Candidates call for more open party
The Toronto businessman ,who was behind a start-up renewable power company, is a long-time Liberal who was president of the party's Ontario wing.
He says he's putting an emphasis in his campaign on how to create a party that is open to ideas from anyone with a fresh and bold policy idea -- not just from Liberals. Anyone should be able to get an idea to the caucus on Parliament Hill easily, he said.
"That is certainly a different emphasis than Ms Copps, and I also have put a much greater focus on getting cohesion in the party so that we have one single game plan going forward," said Crawley, whose slogan is "A Bold New Red."
However, for all their efforts to distinguish themselves from each other, Copps and Crawley have a lot in common when it comes to what the party needs to do to rebuild. They both talk about opening the party up and involving the grassroots more; they both talk about making the party more innovative and about campaigning between election campaigns; they both recognize the Liberals need new fundraising techniques.
But the leadership decision made by delegates this weekend will partly determine how the party is overhauled in the coming years.
"We come from different positions on where the party is at, which is why it's not surprising that we end up at different places in terms of where the party should go," Crawley said about his main rival in the contest.
Copps describes as off base any portrayals of her being the wrong person to lead the party through a transformation and renewal phase because she's been around for so long. Her experience as an MP - she was first elected in 1981 - is an asset in her view, and she says she is newer to the party's operational scene than Crawley because she's never held a party office position.

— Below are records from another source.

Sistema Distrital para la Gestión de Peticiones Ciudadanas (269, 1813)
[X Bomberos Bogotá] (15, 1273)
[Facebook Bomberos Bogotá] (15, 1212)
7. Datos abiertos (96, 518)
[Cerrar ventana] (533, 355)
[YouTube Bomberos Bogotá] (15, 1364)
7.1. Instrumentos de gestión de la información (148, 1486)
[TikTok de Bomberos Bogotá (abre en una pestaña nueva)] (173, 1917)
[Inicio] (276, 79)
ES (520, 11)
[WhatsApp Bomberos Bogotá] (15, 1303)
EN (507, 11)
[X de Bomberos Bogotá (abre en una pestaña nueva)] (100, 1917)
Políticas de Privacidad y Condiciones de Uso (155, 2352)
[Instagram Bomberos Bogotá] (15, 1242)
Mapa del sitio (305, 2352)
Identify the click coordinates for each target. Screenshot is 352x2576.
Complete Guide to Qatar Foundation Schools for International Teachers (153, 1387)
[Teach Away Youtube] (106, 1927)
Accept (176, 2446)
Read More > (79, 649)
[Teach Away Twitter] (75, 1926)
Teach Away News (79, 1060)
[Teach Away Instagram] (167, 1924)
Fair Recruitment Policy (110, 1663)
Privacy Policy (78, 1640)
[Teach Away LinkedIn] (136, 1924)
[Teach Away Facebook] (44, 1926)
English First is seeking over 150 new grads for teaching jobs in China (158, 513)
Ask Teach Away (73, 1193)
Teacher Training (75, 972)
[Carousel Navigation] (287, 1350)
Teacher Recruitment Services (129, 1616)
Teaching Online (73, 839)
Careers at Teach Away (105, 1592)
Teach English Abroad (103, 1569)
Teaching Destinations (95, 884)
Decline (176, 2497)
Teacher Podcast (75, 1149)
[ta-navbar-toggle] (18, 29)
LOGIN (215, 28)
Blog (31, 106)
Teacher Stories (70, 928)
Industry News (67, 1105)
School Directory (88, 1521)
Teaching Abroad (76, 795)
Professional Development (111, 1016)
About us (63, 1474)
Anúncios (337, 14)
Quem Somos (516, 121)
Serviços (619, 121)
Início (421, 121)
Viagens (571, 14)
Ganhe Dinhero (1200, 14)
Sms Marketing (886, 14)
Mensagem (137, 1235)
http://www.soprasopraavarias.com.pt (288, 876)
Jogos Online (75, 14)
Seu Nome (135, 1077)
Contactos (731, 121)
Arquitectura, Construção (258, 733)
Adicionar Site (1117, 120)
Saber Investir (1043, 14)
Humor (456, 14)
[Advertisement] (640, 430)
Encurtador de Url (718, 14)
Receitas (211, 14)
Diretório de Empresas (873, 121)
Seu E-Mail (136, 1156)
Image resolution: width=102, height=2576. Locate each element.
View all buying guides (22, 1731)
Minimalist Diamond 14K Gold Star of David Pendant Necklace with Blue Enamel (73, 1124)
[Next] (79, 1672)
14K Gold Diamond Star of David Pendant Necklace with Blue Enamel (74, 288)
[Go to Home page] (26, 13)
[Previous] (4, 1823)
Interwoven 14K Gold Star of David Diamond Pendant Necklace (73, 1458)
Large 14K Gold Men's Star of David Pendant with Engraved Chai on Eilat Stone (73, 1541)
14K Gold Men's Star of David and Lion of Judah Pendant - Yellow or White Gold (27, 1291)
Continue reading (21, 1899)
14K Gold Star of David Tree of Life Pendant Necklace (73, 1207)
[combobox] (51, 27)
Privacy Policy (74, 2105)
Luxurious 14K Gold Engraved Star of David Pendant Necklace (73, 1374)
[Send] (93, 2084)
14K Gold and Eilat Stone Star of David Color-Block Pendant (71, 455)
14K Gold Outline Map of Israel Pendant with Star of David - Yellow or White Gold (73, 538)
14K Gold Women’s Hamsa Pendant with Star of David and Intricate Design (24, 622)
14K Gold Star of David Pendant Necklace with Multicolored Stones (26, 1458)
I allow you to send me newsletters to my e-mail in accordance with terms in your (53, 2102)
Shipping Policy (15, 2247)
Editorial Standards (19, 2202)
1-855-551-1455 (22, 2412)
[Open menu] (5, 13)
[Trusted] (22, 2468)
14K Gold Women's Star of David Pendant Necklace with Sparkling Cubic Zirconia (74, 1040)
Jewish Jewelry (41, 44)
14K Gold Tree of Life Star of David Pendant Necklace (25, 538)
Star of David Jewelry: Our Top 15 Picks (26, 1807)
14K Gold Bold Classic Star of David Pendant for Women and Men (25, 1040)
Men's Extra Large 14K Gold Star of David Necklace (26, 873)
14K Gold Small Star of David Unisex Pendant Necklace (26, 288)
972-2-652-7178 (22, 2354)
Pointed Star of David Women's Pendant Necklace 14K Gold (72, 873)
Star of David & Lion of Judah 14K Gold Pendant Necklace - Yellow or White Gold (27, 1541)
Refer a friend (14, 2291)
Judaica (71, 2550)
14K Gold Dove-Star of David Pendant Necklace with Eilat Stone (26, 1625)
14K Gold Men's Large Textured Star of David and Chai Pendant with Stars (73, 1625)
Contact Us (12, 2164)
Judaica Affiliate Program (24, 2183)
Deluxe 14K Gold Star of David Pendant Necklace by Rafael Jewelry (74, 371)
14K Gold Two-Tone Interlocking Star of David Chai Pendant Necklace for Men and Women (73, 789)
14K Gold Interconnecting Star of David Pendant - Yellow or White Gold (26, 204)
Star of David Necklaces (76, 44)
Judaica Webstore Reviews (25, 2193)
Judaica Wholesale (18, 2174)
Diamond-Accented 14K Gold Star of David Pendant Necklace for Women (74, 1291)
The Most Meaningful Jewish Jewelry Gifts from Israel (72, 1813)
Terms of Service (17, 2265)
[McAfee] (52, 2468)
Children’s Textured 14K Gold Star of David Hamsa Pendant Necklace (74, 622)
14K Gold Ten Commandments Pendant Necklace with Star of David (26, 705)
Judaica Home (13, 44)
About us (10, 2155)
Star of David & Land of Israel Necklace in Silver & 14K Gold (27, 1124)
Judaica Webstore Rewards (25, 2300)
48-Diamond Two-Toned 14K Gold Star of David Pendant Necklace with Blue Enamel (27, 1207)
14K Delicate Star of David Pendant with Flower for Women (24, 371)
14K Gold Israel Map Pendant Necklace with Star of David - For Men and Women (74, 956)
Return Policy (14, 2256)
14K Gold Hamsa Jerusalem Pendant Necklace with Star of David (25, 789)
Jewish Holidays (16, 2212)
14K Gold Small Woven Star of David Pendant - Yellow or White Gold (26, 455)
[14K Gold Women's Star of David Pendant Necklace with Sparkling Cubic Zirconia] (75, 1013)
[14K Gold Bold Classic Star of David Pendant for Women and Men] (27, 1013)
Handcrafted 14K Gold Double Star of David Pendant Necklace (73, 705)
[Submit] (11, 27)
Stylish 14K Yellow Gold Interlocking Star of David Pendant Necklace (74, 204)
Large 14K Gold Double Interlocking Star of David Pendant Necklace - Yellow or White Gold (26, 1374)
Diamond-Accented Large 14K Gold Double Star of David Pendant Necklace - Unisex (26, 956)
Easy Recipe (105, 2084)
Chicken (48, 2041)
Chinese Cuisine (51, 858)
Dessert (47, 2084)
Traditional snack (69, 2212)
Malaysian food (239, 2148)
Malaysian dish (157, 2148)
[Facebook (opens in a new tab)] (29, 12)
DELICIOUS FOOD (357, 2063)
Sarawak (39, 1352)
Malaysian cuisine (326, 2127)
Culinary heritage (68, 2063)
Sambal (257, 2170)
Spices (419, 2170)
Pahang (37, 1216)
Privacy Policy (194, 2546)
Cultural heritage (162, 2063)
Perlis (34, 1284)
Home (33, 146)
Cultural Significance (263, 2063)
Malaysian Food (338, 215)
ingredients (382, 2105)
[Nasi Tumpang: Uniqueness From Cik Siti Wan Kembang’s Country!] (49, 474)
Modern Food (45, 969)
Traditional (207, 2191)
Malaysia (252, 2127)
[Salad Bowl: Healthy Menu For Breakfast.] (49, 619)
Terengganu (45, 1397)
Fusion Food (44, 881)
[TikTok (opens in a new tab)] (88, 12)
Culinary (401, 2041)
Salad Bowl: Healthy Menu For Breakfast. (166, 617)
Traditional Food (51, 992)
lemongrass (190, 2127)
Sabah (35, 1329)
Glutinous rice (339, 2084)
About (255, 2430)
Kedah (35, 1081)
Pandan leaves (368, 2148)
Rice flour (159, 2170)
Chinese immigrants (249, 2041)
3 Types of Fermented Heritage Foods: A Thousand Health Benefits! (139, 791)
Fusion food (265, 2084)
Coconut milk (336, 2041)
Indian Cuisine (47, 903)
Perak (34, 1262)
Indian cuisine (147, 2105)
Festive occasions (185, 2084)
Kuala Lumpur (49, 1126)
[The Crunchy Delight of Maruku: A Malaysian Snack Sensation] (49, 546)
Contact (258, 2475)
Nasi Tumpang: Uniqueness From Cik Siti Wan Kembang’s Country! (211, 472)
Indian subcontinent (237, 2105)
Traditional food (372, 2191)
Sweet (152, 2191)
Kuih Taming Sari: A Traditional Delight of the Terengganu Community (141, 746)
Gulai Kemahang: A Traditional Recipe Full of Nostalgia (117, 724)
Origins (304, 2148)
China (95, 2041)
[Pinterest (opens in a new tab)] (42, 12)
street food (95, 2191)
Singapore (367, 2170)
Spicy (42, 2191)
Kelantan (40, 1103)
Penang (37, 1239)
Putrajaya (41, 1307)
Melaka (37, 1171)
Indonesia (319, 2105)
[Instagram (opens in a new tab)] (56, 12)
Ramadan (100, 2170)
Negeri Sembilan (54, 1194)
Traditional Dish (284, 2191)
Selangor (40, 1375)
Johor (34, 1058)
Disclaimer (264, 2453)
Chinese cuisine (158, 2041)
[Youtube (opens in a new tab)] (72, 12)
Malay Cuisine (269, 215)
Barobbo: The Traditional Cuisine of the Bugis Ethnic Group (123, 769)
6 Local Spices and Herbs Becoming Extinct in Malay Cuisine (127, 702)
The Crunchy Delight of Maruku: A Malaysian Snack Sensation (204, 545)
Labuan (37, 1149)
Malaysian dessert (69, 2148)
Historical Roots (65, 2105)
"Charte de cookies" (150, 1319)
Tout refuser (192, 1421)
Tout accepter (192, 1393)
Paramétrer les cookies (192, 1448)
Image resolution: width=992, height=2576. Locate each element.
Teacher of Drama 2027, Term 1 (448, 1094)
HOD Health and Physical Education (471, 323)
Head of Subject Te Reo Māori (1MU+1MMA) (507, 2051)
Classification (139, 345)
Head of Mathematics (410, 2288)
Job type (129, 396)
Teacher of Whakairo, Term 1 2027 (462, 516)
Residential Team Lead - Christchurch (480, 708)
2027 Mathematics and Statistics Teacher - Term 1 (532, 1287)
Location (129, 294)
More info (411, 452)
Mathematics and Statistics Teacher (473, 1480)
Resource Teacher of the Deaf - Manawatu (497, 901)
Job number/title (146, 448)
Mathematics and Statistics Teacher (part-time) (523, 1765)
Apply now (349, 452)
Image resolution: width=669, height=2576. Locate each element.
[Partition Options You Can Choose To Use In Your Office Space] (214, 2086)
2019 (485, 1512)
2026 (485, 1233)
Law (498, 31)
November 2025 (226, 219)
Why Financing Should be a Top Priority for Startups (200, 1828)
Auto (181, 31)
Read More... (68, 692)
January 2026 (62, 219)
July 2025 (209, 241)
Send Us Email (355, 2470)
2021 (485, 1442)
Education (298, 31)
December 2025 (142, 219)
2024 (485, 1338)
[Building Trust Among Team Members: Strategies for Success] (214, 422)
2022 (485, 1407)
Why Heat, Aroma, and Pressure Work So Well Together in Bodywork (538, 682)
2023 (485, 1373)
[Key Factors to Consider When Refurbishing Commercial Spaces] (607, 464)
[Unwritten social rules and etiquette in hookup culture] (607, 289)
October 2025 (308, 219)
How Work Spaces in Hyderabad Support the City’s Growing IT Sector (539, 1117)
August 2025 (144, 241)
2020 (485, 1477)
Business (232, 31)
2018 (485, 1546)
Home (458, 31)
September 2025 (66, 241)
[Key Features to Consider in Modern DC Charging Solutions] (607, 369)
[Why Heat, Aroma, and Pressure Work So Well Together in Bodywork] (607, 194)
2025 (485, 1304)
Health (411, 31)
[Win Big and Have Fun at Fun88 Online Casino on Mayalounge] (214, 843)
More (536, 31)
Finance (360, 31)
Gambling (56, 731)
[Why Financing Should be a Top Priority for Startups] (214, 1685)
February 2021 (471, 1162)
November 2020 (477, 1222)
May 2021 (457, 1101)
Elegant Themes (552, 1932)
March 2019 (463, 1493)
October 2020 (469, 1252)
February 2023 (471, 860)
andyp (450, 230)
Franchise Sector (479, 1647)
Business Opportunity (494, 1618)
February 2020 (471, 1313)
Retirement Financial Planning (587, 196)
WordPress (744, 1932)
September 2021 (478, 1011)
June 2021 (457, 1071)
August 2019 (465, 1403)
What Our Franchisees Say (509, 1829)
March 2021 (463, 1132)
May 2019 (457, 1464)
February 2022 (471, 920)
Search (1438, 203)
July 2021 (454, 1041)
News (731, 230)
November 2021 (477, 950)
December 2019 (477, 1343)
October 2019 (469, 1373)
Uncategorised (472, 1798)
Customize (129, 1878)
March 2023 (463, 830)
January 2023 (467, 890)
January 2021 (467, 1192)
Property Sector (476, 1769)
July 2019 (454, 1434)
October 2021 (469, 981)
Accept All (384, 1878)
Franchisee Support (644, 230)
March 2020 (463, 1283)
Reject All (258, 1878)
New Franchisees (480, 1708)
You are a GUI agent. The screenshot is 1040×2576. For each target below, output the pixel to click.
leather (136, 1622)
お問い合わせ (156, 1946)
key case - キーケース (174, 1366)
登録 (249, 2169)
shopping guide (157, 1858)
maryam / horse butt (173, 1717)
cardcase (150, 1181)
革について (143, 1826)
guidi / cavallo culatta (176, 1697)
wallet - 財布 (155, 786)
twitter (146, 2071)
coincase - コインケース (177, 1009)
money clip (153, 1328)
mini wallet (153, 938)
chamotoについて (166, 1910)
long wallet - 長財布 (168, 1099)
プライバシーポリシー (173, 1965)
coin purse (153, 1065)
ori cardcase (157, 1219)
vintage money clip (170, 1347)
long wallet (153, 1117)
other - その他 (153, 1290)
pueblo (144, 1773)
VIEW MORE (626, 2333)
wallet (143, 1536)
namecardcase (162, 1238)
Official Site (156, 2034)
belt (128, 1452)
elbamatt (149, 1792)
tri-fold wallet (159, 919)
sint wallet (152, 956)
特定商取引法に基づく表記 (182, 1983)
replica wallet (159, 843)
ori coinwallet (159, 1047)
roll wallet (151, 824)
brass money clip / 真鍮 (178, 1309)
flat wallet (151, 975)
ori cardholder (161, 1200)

The next party president will oversee the election of its permanent leader. Following Michael Ignatieff's resignation as leader in the wake of the May 2011 election, the party's national board of directors stipulated that the interim leader should not seek the job on a permanent basis. Bob Rae agreed to that condition and has consistently said he will abide it.
Winner to be announced Sunday
There's nothing stopping the party from deciding later to lift that condition or for Rae to ignore it should he decide he wants the job permanently.
Copps has said that if Rae made a commitment not to run, and then ran, he would have to explain his position to voters. She said she wants the process to be open and to include many candidates.
Crawley says he doesn't have a view on the leadership, and that as president he would remain neutral.
"My role is to run a fair and open process," he said. "If Mr. Rae said he's not going to contest the permanent leadership position -- if he changes his mind -- there's no rule change or anything that is required. It's simply between him and the membership of the party in terms of how he got to that point."
Crawley says his role would be to ensure that Rae did not continue as interim leader if he made a decision to try to become the permanent leader.
The candidates have already faced off in debates, but the most important one will come at the convention Friday night where they will have the opportunity to make their final pitches.
The winner will be announced Sunday.